Возле зеленой дощатой трибуны стоял небольшого роста, коренастый майор — доблестный вратарь. А рядом с ним — капитан, почти такой же, как и его командир, крепыш. Он старательно обмахивал комэска махровым полотенцем, будто боксера, который только что бился на ринге.

Потанин расправил упругую грудь, изогнул спину, положил ладони на траву. Тело его взметнулось легким полукружьем и враз распрямилось. Постояв на руках, он резко опустил ноги. Лицо залилось горячей кровью. Подошел к скамейке, взял золотые наручные часы. Это, видать, и есть тот самый подарок командующего. Широко расставив локти, он пристегнул ремешок. На каждое его движение чутко откликались мышцы на груди и руках.

«Здоровенный… Небо-то — одной левой берет…»

— Бежит время, Сергей, — с досадой заметил Виктор Иванович. — Вот какие баталии мы тут разворачиваем. И комбинации у нас ненаигранные. Боже упаси. Творческие комбинации.

— Не боишься, Виктор, что судью на мыло?.. — в шутку спросил я.
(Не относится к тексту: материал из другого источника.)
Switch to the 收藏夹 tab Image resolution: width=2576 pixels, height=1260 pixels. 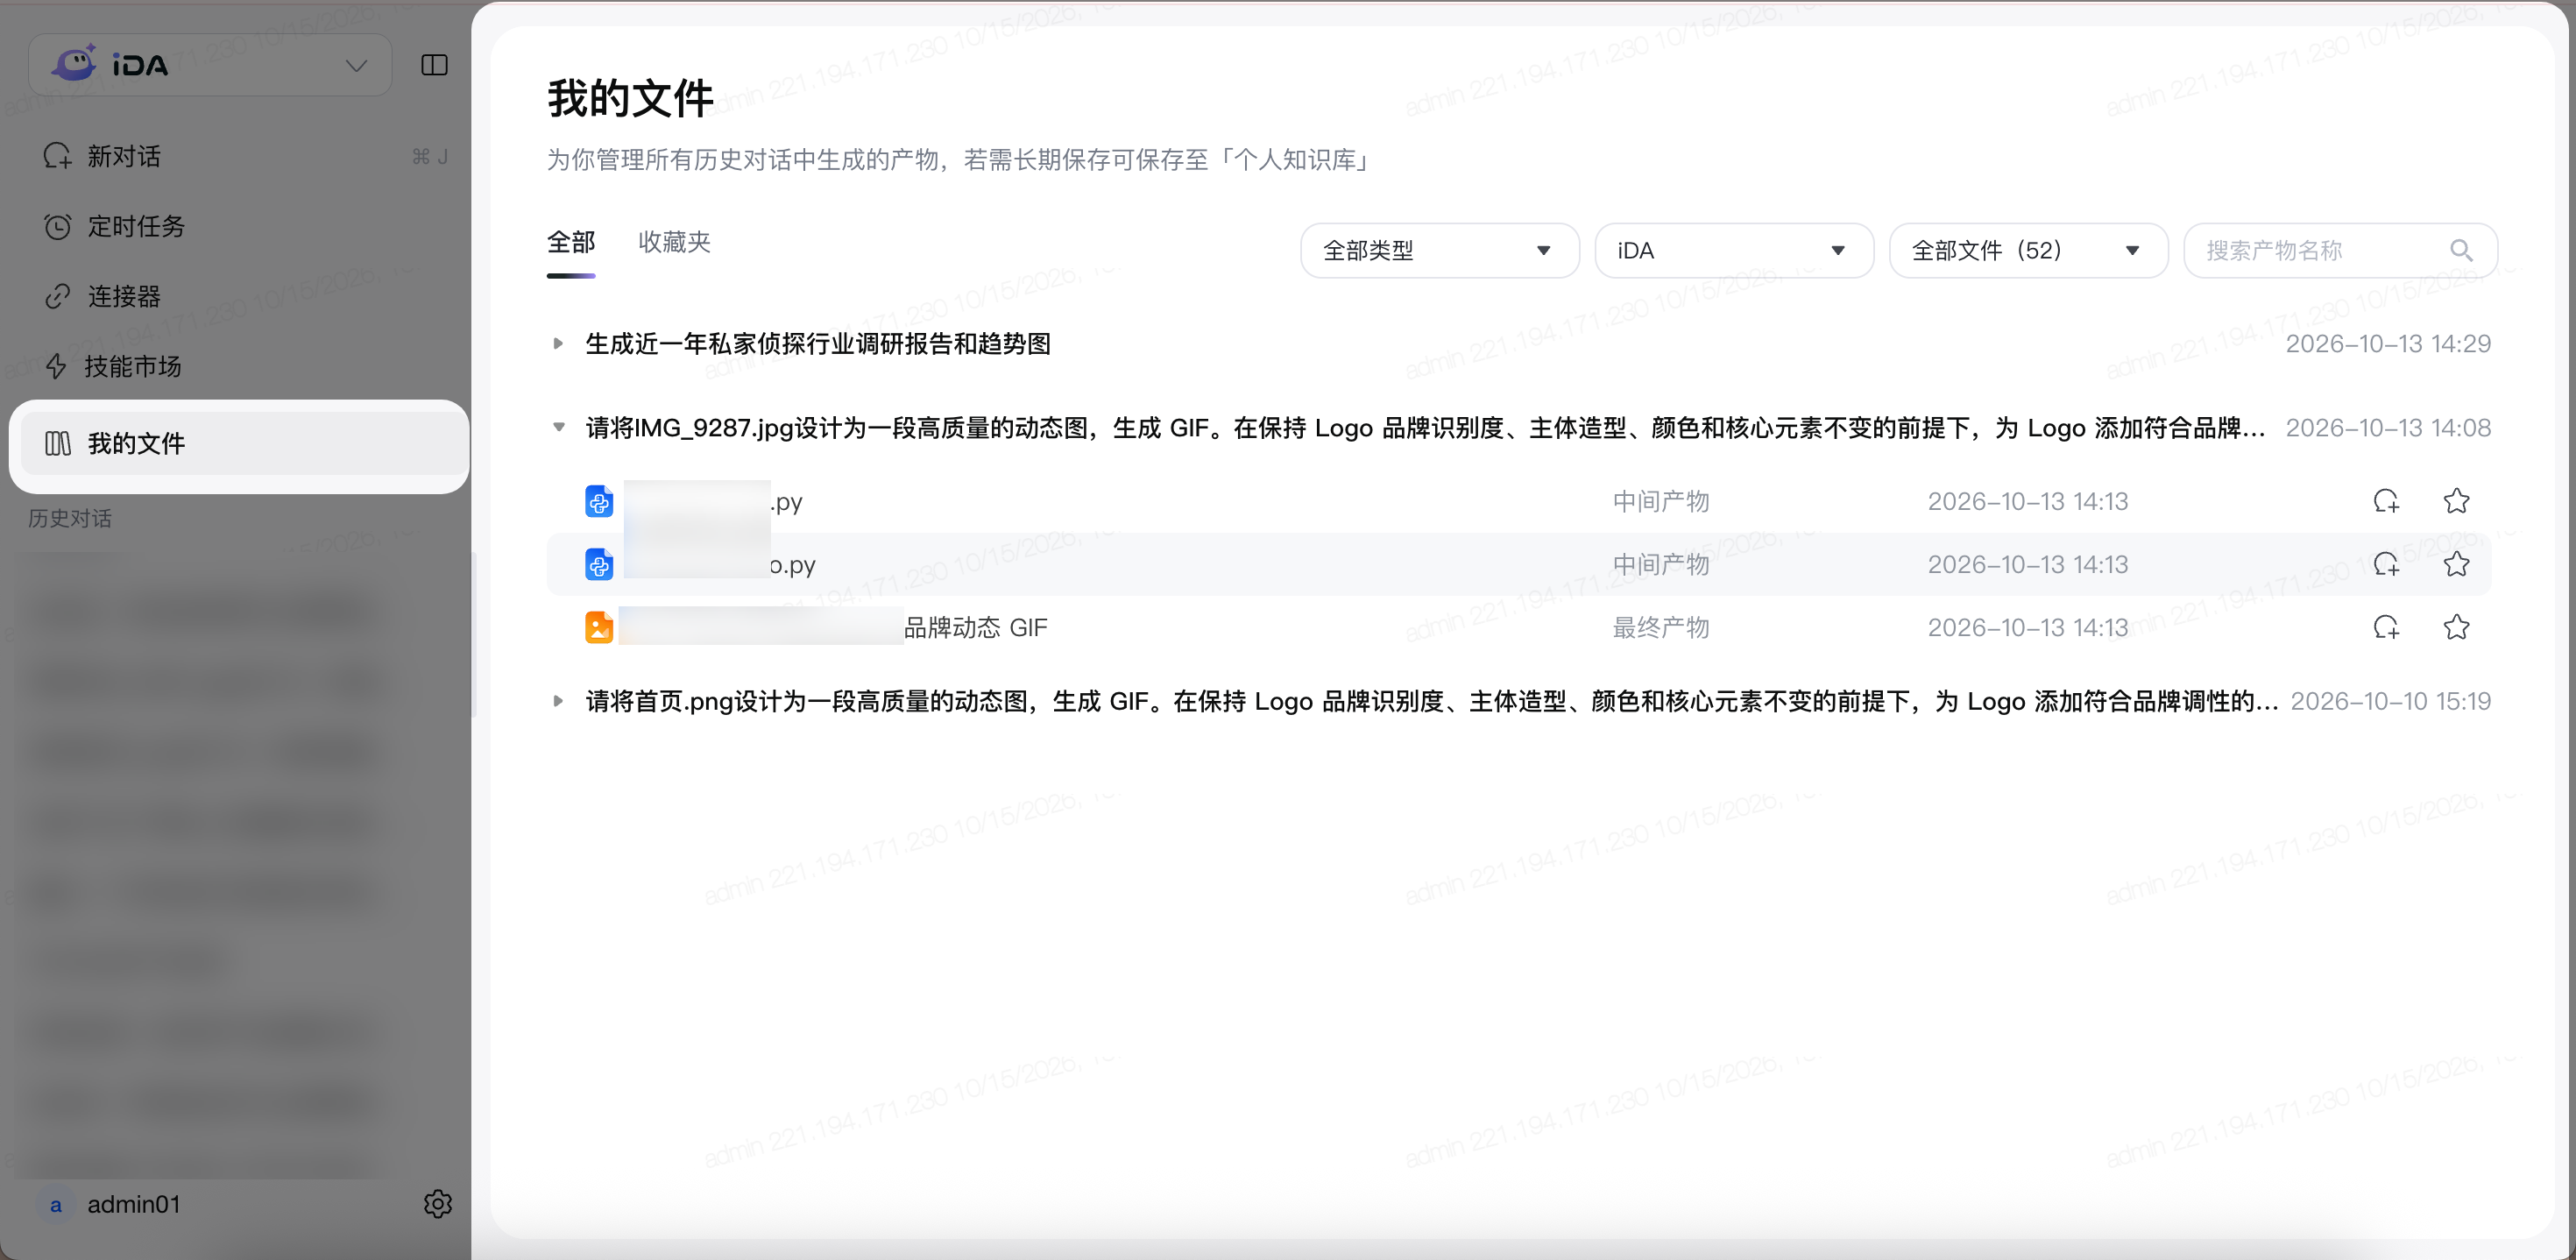674,242
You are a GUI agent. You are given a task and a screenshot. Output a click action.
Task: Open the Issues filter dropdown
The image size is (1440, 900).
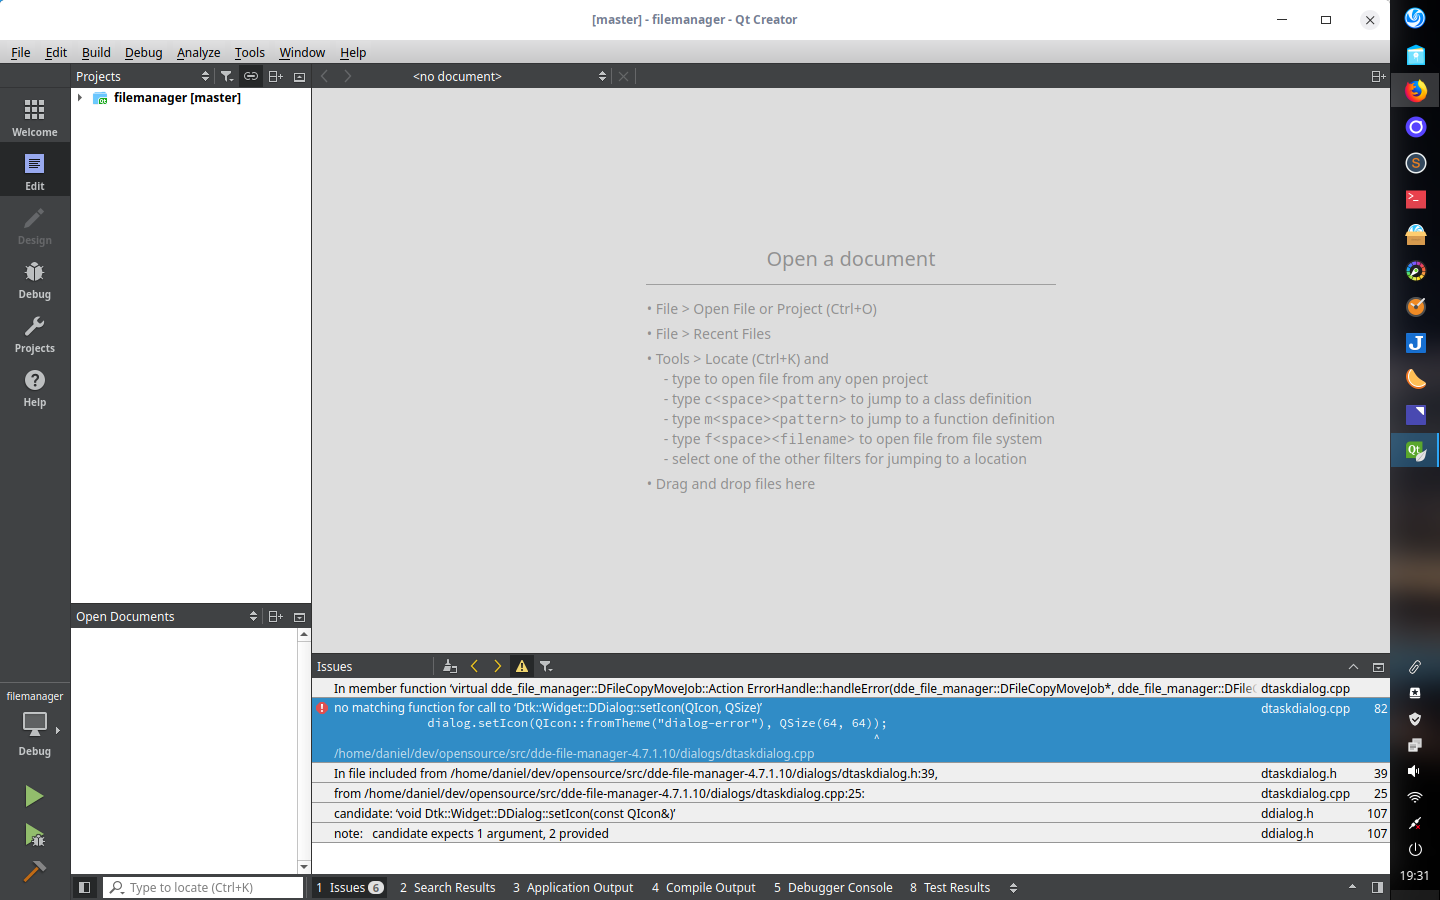(546, 665)
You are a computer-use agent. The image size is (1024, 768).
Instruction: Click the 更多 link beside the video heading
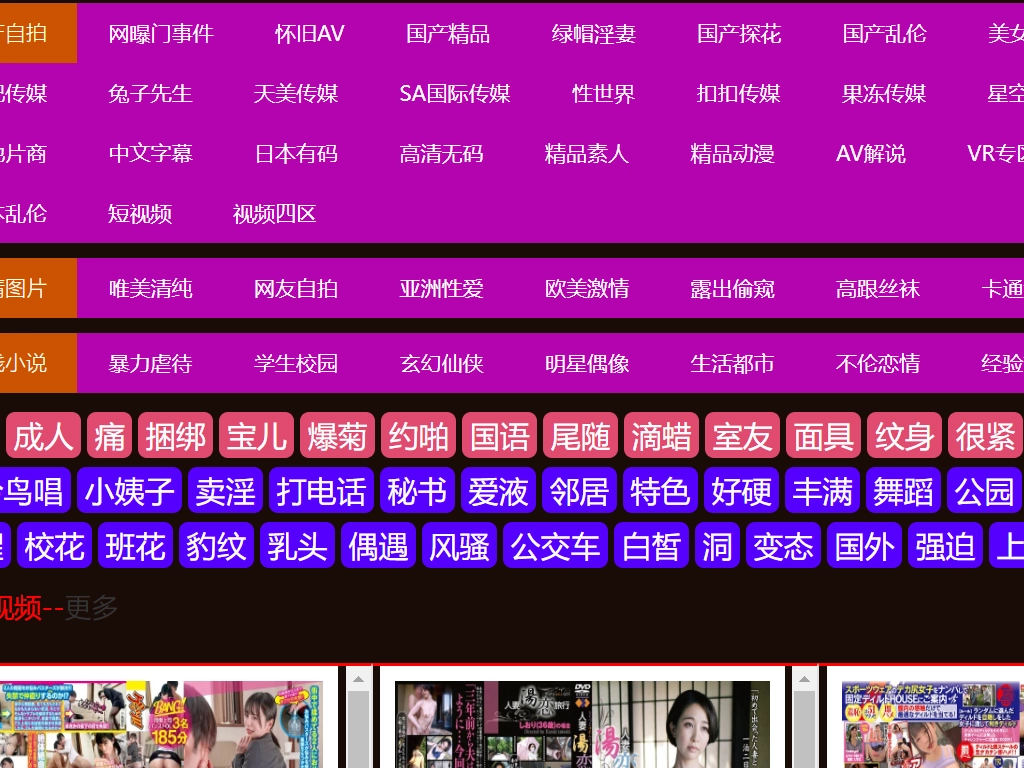[91, 607]
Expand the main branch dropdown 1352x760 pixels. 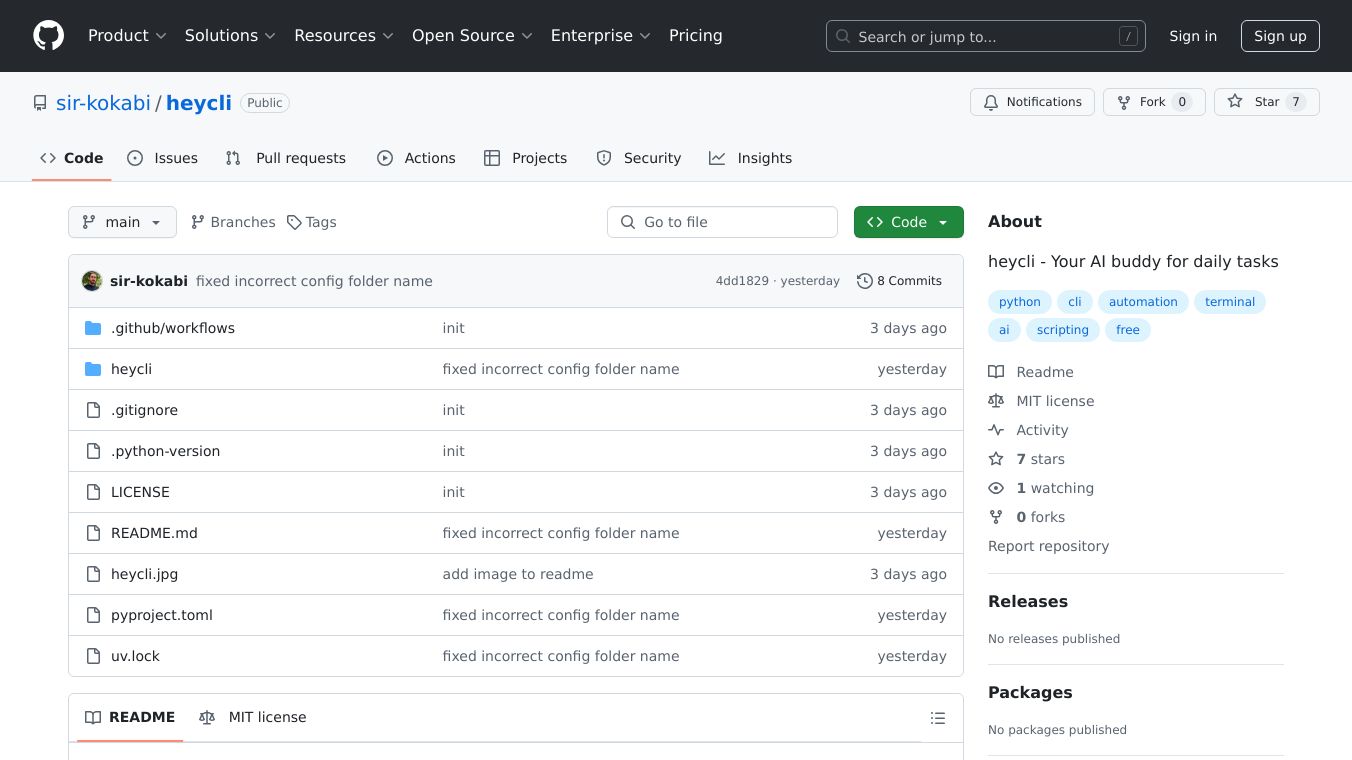122,222
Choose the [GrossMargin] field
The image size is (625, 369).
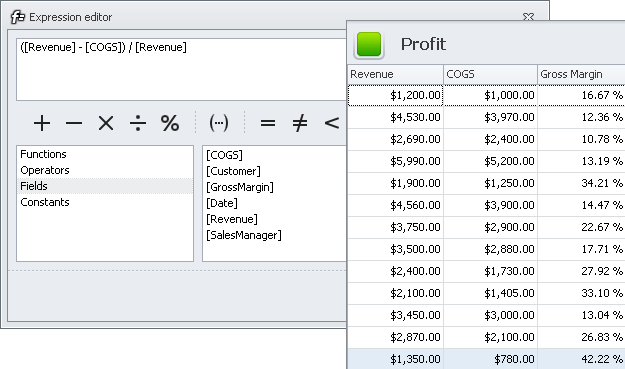point(240,187)
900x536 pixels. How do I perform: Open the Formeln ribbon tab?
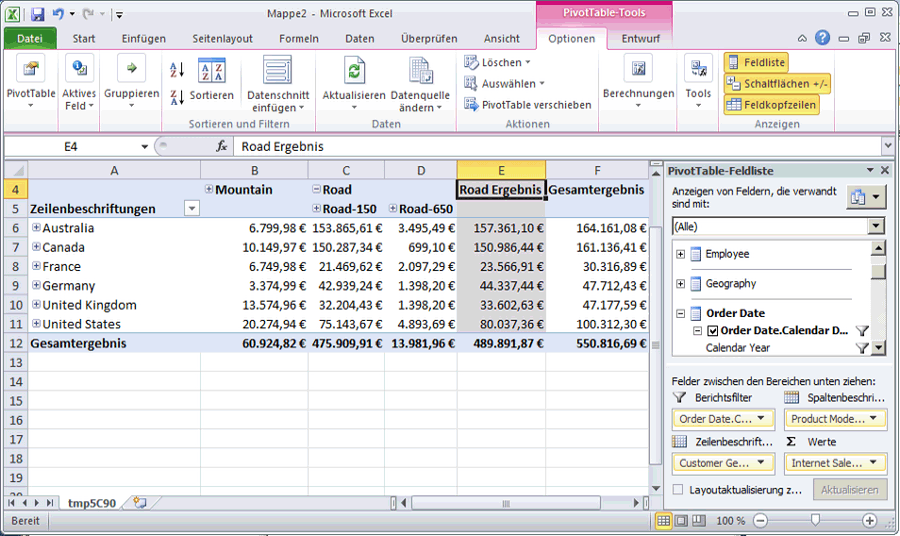[298, 39]
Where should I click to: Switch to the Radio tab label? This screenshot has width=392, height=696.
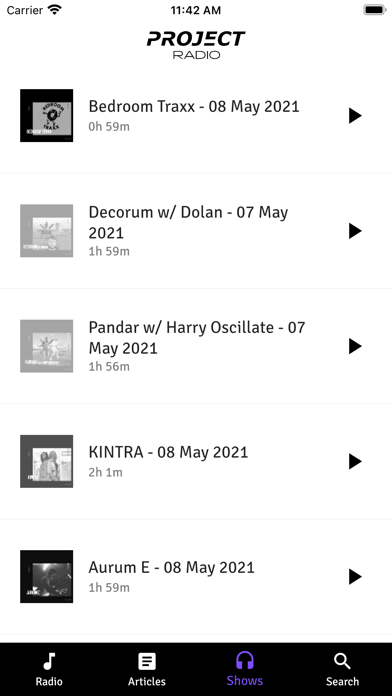(49, 681)
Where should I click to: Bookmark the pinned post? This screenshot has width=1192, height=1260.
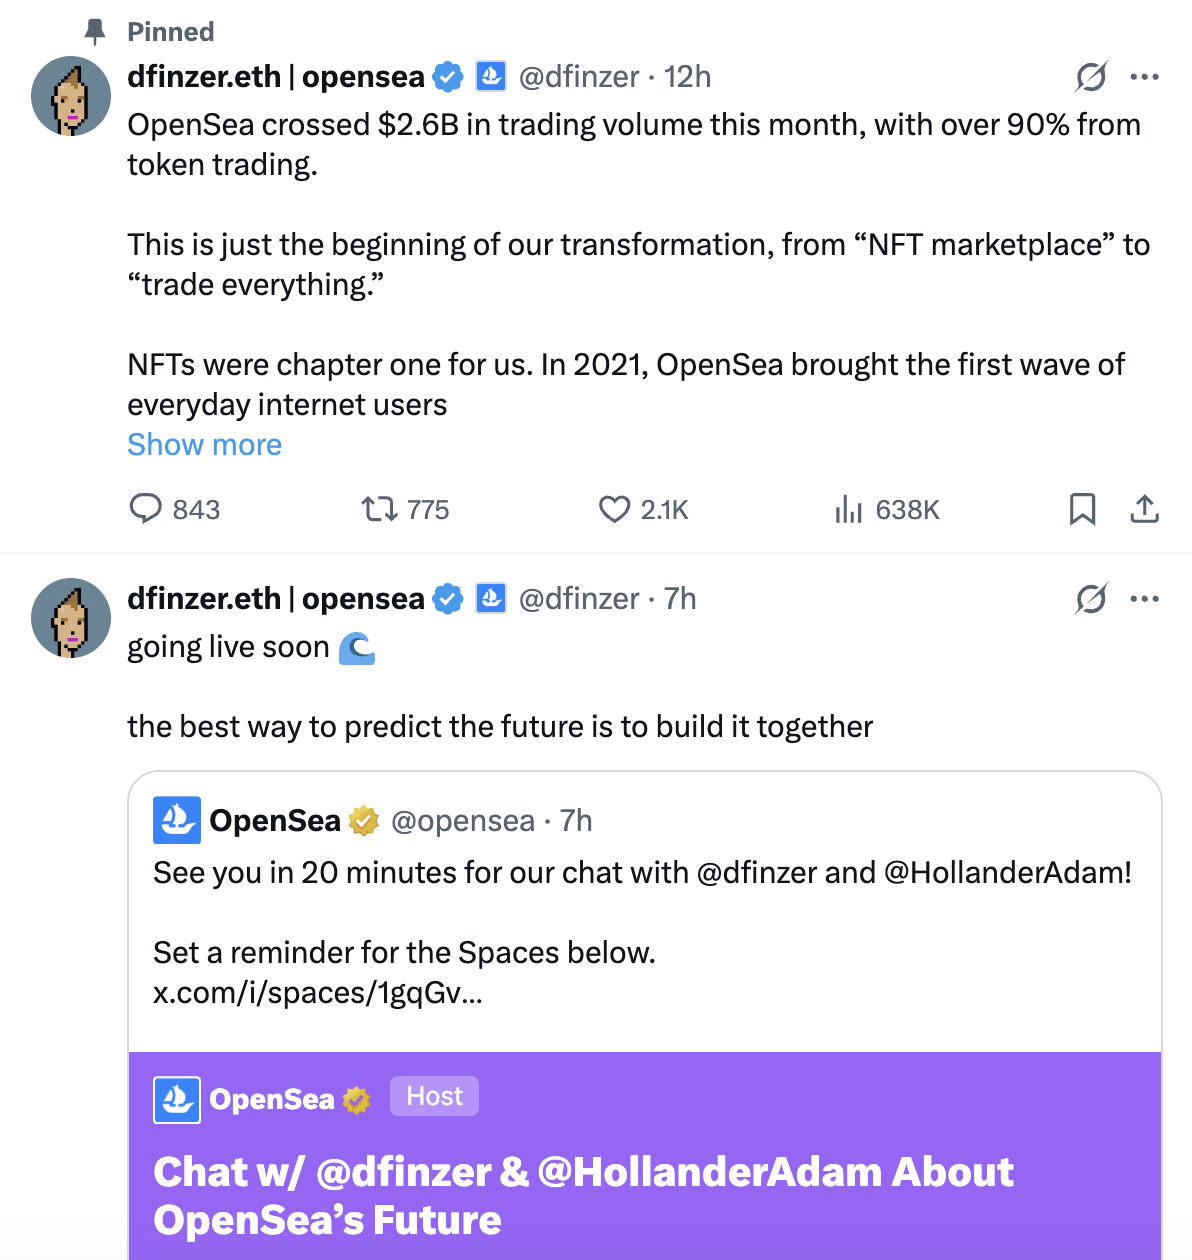point(1082,509)
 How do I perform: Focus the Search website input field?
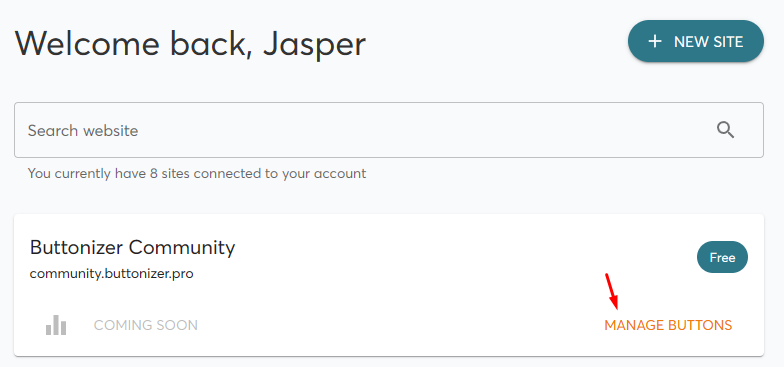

— Э, — усмехнулся он. — Ничего! Пусть попробуют… А бегать-то, Сергей, надо. Ох, как надо. От пилотов отставать нельзя. Медвежьей шерстью обрастешь, — уже задумчиво произнес он. — Тут на стадионе откровенный разговор с юностью происходит. Тянусь. Вон даже в библиотеку регулярно бегаю и стихи читаю. Тоже, чтобы от молодежи не отстать. Знаешь, однобокий летчик с креном летает. — Он поскреб пальцами серебристый висок, вроде что-то припоминая. — Слушай, а с английским языком у тебя как? Ты в училище этот предмет, будь он неладен, крепко волок. А сейчас? — спросил он.

— По-анкетному: читаю и пишу со словарем.

— Тебе такое непростительно, — серьезно упрекнул Потанин. — А я осилил английский. Ты еще и стихи пописывал, увлекался. Помню, помню.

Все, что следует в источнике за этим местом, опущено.